→ PROVIDED INFORMATION:
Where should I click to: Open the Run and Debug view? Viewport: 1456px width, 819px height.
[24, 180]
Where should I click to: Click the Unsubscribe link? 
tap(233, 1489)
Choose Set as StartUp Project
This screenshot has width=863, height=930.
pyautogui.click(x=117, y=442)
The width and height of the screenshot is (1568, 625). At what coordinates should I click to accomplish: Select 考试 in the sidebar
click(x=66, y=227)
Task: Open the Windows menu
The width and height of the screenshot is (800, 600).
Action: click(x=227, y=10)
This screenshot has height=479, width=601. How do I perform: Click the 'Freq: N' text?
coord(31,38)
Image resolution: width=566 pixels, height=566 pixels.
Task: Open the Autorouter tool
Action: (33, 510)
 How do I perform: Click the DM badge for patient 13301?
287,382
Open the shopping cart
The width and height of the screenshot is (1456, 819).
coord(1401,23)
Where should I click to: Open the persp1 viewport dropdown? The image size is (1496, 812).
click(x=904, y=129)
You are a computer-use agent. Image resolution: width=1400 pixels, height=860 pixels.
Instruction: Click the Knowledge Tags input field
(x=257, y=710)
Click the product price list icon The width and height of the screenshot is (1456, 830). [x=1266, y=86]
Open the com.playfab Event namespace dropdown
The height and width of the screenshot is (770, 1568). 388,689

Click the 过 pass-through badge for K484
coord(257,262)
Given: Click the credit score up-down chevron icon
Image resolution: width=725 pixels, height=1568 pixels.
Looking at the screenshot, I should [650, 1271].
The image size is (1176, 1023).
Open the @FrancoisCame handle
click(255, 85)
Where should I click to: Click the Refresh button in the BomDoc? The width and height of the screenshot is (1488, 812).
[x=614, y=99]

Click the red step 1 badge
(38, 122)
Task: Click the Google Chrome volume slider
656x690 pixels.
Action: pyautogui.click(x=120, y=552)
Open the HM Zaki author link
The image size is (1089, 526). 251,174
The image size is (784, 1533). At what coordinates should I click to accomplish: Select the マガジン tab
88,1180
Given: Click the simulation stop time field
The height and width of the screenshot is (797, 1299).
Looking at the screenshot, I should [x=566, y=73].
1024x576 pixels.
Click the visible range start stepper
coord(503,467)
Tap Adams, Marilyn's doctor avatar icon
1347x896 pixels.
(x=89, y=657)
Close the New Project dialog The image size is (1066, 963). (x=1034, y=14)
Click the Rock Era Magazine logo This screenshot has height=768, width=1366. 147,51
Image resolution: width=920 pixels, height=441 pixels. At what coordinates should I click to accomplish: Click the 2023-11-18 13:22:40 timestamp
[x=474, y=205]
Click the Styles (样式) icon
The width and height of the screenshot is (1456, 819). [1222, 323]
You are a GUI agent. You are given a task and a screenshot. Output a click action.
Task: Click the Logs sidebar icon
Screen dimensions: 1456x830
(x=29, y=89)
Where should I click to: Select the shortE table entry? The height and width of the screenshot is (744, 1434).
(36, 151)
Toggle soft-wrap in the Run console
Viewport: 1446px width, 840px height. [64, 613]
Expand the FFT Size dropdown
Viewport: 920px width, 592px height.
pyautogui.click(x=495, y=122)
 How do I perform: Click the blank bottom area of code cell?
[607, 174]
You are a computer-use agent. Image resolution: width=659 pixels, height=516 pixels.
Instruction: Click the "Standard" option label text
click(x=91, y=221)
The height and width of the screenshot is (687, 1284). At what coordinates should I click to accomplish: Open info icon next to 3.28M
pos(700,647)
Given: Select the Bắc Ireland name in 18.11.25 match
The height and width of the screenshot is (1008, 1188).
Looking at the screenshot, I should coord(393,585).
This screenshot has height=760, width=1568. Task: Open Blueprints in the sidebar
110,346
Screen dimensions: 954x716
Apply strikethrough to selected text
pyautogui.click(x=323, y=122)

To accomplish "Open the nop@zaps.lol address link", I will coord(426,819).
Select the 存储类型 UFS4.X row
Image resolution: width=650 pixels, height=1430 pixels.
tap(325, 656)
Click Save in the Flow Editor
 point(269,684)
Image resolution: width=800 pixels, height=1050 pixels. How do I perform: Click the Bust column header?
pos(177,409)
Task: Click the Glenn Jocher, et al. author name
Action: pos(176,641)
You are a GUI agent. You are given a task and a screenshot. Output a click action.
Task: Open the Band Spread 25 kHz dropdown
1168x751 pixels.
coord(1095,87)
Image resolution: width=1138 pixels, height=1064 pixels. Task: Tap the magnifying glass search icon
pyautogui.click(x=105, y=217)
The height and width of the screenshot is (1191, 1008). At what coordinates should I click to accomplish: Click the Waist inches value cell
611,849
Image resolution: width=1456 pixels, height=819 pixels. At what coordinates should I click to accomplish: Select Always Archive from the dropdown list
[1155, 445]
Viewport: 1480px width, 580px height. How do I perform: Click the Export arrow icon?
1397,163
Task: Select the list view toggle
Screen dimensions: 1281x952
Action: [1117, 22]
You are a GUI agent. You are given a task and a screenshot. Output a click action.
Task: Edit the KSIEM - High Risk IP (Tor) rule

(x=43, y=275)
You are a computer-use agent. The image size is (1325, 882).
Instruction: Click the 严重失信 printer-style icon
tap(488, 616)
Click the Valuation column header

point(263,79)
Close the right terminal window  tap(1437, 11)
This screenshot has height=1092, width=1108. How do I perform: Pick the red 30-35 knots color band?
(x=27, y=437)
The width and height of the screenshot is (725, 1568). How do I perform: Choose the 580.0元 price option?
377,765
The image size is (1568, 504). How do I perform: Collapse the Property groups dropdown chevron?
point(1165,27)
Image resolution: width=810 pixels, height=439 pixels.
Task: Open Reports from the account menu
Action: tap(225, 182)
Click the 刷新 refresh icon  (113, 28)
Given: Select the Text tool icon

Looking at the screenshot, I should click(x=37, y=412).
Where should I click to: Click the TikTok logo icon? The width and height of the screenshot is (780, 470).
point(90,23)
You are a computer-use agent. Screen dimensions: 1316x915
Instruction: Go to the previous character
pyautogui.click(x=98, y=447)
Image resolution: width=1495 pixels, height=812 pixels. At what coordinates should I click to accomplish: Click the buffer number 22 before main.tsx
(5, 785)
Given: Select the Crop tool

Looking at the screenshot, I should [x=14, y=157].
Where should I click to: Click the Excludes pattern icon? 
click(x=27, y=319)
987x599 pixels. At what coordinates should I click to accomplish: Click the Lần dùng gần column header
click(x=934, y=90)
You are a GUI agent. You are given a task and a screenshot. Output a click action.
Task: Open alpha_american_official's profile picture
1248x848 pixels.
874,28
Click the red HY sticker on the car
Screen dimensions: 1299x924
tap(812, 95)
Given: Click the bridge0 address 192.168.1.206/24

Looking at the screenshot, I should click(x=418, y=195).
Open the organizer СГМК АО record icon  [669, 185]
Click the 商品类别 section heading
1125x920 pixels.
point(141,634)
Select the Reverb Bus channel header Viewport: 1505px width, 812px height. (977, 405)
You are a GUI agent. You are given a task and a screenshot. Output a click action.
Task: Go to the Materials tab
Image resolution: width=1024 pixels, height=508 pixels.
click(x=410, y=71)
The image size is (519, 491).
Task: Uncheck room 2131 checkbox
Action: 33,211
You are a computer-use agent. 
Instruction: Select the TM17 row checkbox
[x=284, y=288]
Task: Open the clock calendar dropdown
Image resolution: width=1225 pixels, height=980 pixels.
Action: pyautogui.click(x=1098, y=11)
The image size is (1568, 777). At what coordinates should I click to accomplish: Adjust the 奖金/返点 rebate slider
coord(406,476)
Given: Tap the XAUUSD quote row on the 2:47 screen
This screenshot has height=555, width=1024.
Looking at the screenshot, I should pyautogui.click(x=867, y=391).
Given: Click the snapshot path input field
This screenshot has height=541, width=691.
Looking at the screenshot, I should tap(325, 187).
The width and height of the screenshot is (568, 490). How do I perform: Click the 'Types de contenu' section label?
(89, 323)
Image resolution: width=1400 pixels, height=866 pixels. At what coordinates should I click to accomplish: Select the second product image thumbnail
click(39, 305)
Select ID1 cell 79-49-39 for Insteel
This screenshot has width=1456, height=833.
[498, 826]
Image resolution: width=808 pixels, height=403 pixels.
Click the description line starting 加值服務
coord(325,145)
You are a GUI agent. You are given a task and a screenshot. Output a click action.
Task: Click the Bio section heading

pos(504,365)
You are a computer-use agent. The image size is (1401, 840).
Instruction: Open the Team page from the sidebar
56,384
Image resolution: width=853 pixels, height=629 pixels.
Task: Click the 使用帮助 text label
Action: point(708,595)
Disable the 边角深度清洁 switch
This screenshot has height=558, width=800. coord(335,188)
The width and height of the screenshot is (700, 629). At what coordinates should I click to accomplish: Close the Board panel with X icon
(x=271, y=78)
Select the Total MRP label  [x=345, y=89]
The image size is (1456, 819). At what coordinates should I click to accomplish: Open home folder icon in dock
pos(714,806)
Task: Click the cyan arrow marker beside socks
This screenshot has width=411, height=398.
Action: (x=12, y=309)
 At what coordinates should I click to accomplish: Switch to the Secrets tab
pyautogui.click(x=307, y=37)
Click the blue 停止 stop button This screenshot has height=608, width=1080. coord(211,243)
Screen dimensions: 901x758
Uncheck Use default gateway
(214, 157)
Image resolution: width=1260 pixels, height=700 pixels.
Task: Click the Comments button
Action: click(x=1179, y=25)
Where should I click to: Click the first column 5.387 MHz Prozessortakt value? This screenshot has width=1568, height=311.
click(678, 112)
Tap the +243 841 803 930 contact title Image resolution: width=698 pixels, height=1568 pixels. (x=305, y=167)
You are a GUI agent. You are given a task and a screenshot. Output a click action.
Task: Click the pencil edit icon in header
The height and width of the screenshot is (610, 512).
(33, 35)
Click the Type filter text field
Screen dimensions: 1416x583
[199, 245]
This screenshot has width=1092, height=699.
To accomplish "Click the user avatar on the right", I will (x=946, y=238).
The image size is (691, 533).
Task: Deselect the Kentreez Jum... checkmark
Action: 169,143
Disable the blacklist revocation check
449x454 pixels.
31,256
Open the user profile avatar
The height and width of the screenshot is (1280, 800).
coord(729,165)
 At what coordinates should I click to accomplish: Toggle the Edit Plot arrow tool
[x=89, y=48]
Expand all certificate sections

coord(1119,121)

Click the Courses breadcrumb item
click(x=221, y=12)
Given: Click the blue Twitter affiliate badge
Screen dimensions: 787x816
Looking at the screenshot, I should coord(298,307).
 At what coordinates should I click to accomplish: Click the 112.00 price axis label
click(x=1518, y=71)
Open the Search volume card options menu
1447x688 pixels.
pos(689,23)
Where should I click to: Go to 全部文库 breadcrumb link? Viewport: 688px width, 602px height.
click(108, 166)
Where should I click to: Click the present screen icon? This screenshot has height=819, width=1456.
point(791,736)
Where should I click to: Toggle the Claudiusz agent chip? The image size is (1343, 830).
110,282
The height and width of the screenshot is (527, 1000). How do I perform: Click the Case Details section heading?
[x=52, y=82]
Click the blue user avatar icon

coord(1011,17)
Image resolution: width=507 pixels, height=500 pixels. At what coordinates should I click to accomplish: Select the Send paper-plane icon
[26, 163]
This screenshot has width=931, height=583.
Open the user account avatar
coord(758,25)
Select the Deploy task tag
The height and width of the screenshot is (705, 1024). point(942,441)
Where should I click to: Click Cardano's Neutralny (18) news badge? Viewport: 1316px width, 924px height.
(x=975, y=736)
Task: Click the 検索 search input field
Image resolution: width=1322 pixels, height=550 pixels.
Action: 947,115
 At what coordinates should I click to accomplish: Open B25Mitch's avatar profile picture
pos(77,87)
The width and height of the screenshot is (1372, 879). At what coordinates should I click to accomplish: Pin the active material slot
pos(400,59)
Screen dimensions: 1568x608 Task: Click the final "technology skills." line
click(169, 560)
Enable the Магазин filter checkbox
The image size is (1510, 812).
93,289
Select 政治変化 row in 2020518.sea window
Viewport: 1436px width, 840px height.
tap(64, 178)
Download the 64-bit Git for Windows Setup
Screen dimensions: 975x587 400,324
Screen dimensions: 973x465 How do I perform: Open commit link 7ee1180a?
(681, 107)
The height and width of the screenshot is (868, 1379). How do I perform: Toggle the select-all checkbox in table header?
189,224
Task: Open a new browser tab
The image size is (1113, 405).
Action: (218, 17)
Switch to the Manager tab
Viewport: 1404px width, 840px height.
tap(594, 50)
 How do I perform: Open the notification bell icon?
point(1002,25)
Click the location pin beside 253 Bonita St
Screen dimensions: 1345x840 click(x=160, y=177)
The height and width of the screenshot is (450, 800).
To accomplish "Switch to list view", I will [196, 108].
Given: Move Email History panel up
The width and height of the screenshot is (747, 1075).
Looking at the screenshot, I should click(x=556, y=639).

→ DO THIS:
Convert the records from the line with "You are a computer-use agent. Image resolution: width=659" up to and including the line with "pos(700,647)" into a two-column CSV with headers record_text and answer. Give one row per record, put each value in its own quoted field, and replace line breaks with spaces.

→ FINISHED TASK:
record_text,answer
"You are a computer-use agent. Image resolution: width=659 pixels, height=516 pixels. Instruction: Click the ""Standard"" option label text","click(x=91, y=221)"
"The height and width of the screenshot is (687, 1284). At what coordinates should I click to accomplish: Open info icon next to 3.28M","pos(700,647)"